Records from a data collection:
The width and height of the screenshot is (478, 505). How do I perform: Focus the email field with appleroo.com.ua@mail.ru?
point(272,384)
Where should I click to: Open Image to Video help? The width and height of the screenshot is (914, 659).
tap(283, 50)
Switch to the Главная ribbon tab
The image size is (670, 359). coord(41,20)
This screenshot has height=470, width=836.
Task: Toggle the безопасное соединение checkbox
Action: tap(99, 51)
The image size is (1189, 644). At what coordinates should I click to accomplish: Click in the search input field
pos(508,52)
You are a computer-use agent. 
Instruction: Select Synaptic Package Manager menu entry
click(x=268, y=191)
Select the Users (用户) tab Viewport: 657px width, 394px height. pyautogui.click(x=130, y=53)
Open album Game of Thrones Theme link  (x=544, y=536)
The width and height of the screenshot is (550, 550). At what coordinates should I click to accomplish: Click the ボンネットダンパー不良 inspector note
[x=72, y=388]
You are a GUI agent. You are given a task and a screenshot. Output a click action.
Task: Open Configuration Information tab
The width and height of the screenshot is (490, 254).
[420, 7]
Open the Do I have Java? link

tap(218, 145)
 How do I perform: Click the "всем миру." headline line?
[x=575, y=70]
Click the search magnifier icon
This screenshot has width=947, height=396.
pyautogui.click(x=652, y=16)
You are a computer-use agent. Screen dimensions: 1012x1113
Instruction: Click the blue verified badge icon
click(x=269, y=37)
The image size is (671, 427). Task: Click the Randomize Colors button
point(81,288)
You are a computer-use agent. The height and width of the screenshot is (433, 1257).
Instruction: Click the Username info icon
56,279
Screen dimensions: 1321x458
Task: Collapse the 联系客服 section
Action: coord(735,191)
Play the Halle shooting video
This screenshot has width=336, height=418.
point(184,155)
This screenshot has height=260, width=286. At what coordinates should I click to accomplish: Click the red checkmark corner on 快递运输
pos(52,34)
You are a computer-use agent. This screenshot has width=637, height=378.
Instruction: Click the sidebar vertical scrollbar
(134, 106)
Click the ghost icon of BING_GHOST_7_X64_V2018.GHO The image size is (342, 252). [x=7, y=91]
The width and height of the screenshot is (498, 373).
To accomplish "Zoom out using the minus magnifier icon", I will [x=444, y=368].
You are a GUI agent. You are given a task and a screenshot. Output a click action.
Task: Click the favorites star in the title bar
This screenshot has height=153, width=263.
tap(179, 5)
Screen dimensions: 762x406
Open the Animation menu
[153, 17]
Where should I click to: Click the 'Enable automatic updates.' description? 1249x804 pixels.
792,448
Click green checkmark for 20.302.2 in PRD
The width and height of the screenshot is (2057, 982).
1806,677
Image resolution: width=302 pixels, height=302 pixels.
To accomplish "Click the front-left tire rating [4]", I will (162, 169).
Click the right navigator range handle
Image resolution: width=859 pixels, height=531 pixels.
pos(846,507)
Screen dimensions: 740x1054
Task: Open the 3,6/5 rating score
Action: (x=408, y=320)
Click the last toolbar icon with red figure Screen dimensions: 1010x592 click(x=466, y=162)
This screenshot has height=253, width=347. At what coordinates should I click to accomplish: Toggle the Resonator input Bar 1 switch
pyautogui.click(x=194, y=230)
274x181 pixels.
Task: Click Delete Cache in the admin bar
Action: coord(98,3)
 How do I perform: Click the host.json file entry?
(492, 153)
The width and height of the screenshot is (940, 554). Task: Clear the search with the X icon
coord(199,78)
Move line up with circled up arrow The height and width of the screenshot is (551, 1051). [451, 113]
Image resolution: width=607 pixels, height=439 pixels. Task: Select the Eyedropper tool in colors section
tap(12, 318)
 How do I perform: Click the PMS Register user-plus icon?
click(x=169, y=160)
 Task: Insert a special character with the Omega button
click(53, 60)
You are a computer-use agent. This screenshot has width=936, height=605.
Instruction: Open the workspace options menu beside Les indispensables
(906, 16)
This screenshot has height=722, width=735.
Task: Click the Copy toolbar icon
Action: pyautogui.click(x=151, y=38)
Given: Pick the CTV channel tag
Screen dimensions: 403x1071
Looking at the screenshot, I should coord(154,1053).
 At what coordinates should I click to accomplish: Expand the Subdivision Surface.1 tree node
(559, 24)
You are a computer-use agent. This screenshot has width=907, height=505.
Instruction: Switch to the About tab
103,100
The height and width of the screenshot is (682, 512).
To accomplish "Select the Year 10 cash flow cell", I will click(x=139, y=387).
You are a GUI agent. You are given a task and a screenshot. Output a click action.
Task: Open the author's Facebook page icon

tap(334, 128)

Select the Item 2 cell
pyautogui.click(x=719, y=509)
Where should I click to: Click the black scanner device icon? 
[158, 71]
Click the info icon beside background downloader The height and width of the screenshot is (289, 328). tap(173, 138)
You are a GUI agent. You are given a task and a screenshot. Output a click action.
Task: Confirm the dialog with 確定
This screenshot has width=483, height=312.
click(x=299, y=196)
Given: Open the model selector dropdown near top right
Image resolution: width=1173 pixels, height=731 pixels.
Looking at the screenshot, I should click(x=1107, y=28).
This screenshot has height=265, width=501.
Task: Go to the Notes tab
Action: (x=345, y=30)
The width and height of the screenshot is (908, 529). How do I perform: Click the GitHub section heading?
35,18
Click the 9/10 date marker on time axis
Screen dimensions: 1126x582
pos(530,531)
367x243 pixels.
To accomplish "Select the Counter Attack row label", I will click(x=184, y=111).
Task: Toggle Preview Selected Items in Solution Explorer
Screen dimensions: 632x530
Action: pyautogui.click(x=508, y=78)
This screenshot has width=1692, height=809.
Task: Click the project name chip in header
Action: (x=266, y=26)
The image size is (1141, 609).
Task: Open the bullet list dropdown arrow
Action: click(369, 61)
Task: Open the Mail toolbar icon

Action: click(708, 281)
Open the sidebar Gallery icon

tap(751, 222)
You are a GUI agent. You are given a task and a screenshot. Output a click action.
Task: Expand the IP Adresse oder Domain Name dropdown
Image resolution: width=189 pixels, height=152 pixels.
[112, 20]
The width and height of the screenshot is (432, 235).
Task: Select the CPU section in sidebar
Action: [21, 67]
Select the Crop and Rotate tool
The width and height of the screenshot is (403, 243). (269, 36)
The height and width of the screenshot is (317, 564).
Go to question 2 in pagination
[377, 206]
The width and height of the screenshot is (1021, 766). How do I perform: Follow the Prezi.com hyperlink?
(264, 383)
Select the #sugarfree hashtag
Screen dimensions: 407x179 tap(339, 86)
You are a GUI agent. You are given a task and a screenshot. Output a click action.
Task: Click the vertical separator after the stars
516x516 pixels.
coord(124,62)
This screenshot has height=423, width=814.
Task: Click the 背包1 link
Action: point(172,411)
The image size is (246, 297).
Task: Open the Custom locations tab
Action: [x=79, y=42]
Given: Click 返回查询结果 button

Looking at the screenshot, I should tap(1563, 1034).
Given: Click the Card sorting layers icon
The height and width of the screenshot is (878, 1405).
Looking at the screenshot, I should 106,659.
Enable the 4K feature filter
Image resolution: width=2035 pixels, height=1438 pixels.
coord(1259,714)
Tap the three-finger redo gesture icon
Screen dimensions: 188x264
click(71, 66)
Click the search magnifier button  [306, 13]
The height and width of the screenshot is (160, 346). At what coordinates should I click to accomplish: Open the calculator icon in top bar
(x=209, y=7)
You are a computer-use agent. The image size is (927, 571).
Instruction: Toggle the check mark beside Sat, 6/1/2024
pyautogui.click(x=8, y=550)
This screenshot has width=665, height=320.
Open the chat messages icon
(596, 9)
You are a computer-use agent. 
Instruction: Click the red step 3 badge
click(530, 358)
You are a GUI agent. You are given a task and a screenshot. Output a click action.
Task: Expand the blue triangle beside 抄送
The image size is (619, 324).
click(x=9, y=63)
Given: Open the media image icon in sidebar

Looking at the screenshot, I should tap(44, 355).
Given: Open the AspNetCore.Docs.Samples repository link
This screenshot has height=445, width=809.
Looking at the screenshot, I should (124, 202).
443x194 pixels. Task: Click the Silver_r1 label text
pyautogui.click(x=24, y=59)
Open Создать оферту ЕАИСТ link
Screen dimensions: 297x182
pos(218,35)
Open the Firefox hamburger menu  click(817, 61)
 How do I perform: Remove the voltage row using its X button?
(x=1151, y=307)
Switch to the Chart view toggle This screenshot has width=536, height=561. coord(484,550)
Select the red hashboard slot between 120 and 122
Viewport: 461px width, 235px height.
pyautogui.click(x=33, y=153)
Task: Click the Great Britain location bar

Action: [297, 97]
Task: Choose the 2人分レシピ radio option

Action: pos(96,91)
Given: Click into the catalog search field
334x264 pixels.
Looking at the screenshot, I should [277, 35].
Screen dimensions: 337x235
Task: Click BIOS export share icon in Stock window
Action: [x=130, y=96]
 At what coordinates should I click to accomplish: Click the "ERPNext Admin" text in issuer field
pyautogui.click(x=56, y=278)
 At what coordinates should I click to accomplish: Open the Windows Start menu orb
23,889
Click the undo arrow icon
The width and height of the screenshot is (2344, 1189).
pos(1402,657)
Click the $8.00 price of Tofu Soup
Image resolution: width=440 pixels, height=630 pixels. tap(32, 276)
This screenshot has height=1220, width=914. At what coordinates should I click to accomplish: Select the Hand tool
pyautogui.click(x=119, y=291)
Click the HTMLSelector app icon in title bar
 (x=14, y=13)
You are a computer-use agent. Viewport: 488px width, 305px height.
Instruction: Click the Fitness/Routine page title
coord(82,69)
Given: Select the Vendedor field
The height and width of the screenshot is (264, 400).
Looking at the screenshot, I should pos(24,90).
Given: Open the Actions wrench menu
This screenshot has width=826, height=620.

● WHAT NEEDS TO BE DONE:
Identify every line in the listing above that contains the word "entry" and copy each of those lines out in full.

● TASK RESPONSE:
Instruction: Select Synaptic Package Manager menu entry
 How do I perform: Click the host.json file entry?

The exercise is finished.